エルゴラのプレビュー原稿はすでに発売されていたので、この日は練習場に足を運ぶつもりはありませんでした。ただマリノスとの神奈川ダービーは日曜日開催。締め切り時間の都合上、エルゴラのマッチコラムは試合中に書かなければなりません。その原稿を書く準備として、前々日の実戦形式のトレーニングで取り組んでいたことが実際の試合でどう反映されるのかをしっかり見ておこうと思い、足を運びました。
練習開始は14:30.
地元駅からの電車に一本乗り遅れてしまったものの、新百合ヶ丘駅からタクシーに乗って麻生の練習グラウンドに向かいました。異変に気付いたのは、練習場のある丘が見えてきた道路を走っているときのことです。道すがらにあるセブンイレブンから、血相を変えて駐車場のほうに飛び出してきたお客の姿が目に飛び込んできました。
「なんだろう?」
最初はそのコンビニに強盗でも入ったのかな、と思いました。車内の外を光景を見ていぶかしがる僕を見て、タクシーの運転手さんが言います。「大きい地震ですね。すごく揺れてますよ。いま、私もハンドルが大きく持っていかれそうになりました・・・ここまでは初めてですよ」
タクシーの車内にいた自分は地震にまったく気づきませんでした。車内に流れていたラジオ番組が、すぐに地震速報に変わります。
「宮城で震度7」
震度7って・・・
自分は北海道根室市出身です。道東地方は地震が多く、中高校時代には釧路沖地震、東方沖地震なども経験しています。だから、地震には慣れているつもりです。それでも、体験したのは「震度5」でした。「震度7」なんて聞いたこともありません。
 丘を登り、麻生グラウンドに着きました。
記者陣はみな情報収集に追われていました。選手たちはグラウンドで練習をしています。もちろん東北地方で大地震があったことなど選手は知る由もありません。グラウンド上でも揺れは感じたそうですが、特に支障はなかったのでチームは紅白戦もきっちりと実施していました。自分もこのときはまだJリーグは開催されると思っていたので、選手の動きやチームの狙いを把握しつつ、地震の情報収集をしていました。その間、何度も余震が起こりました。
 最初は「仙台対名古屋戦は延期かもしれない」ぐらいに思ってましたが、時間がたつにつれて被害の大きさ、ことの重大さが明らかになっていきます。通話機能は完全に麻痺。ワンセグで被害映像を確認し、ツイッターのタイムラインには対応策の情報で埋め尽くされていました。ツイッターでエルゴラッソ仙台担当・板垣記者の「とりあえず無事です」というつぶやきを発見したときの安堵感は何事にも変えられません。

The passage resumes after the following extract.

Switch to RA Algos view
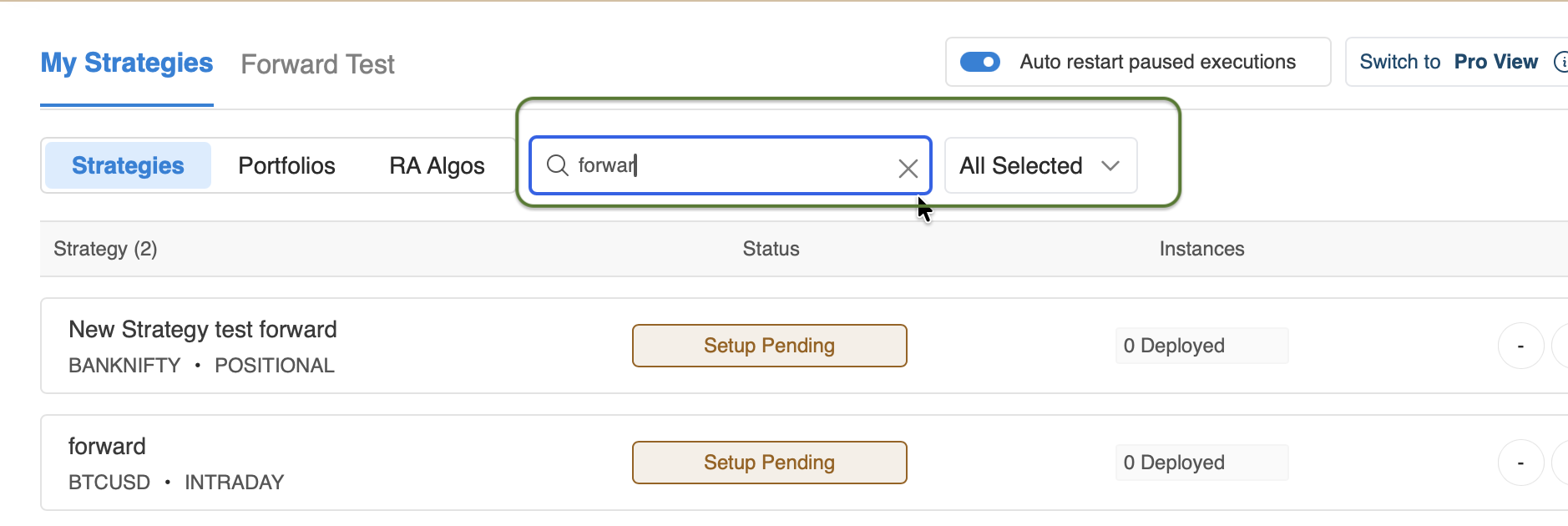 437,165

 練習後、広報さんから「間もなく正式にリリースされますが、週末のJリーグは全カード中止の方向です」との旨が報道陣に伝えられました。それを受けて、エルゴラの編集部からは週明けの月曜号を休刊にする方向で調整しているとのメール連絡も入っていました。
 帰宅する何人かの選手に話をききました。
試合に向けた話を聞こうと思っていたのですが、全試合が中止になったのだから、それどころではありません。練習中に起きた地震だったこともあり、被害状況を把握している選手もほとんどいません。選手はみな慎重に言葉を選びながら、現在の心情を話してくれました。主将の井川選手は、「寝ていて揺れを感じたと思ったら、父親が覆いかぶさってきて・・・」と、幼いころに体験した阪神大震災について話してくれました。今後のことについては「できることがあれば考えていきたい」とコメント。相馬監督も「事態を知れば知るほど、試合中止は当然の決定だと思います。被害に遭われた方に対して何て言葉をかけたらいいのか・・・言葉が見つかりません」と複雑な表情で言葉を並べていました。
 取材が終わると、辺りはすっかり暗くなっています。
本来ならば帰宅する時間のはずなのですが、自宅に帰ろうにも、JRは終日運休をすでに発表。利用している小田急線も復旧の見込みが立たずとの情報が流れていました。都内は大渋滞しているので、車で送ってもらうわけにもいきません。タクシーを呼ぼうにも、電話がつながらないのだから呼べません。仕方がないので自宅までの約20キロほどの道のりを歩いて帰ろうかとも思いましたが、帰宅難民が二次被害を受ける可能性もあるとのニュースを目にして思いとどまりました。首都圏から通っている記者陣はクラブハウスで待機して様子を見ることになりました。
 だが時間がたっても、一向に状況は変わりません。
近くのコンビニに買い出しに行っても、すでにお弁当やおにぎり、パン類が早々に棚から売り切れていたとのこと。クラブスタッフや寺田周平コーチがコンビニで買った肉まんとカップめんの差し入れを記者陣してくれました。本当にありがたかったです。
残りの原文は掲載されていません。